The Chilean Supreme Court, in its ruling 17.393-2015 of 18 November 2015, resolved that the Chilean Government (specifically, the Chancery) should demand that the Inter-American Commission of Human Rights meet in Caracas, Venezuela, in order to ascertain the health status and the conditions of the arrest of Leopoldo López and Daniel Ceballos, identified in the ruling as political prisoners. The motive behind such a request is the obligation to protect the fundamental right to life, equality, privacy, petition, and freedom of association, established in Article 19 of the Chilean Constitution –numbers 1, 2, 4, 14 and 15, respectively. The Court considered that the obligation to protect fundamental rights imposed on the Chilean State by the Constitution allowed it to extend the validity of the norms that establish such rights extraterritorially. The Court called this power ‘Universal Jurisdiction for the Protection of Fundamental Human Rights’. This paper evaluates this decision from the perspective of constitutional (I), international (II), and criminal law (III).
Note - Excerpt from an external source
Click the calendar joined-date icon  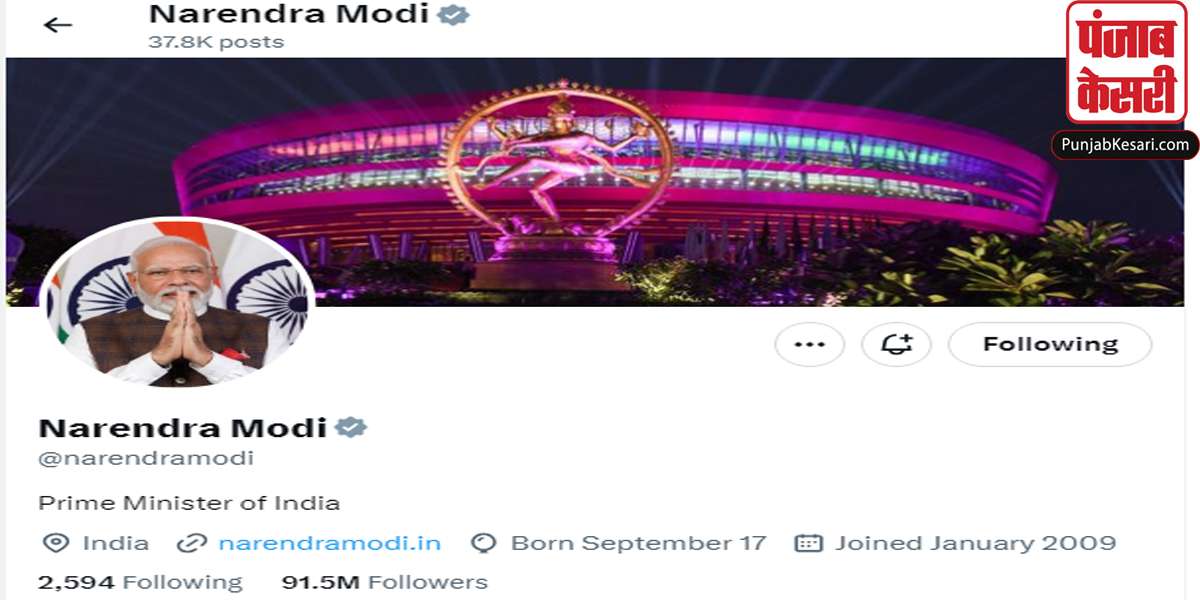808,543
The thesis of this paper is that the Court runs into confusion and makes serious dogmatic mistakes in each of these areas.

Keywords:

Appeal for legal protection, constitutional rights, human rights, international jurisdiction, international community

Author Biographies

Javier Gallego Saade, Universidad Adolfo Ibáñez, Chile

Abogado, Universidad de Chile. Profesor de Derecho Público y Ética Profesional (UAI). Profesor de Derecho Penal Internacional (U. de Chile, UAI). javier.gallego@uai.cl.

Juan Francisco Lobo, Universidad Adolfo Ibáñez, Chile

Abogado, Universidad de Chile. Profesor de Derecho Penal Internacional (U. de Chile, UAI), Derechos Humanos y Teoría del Derecho (UDP) y Derecho Internacional Público (UAI)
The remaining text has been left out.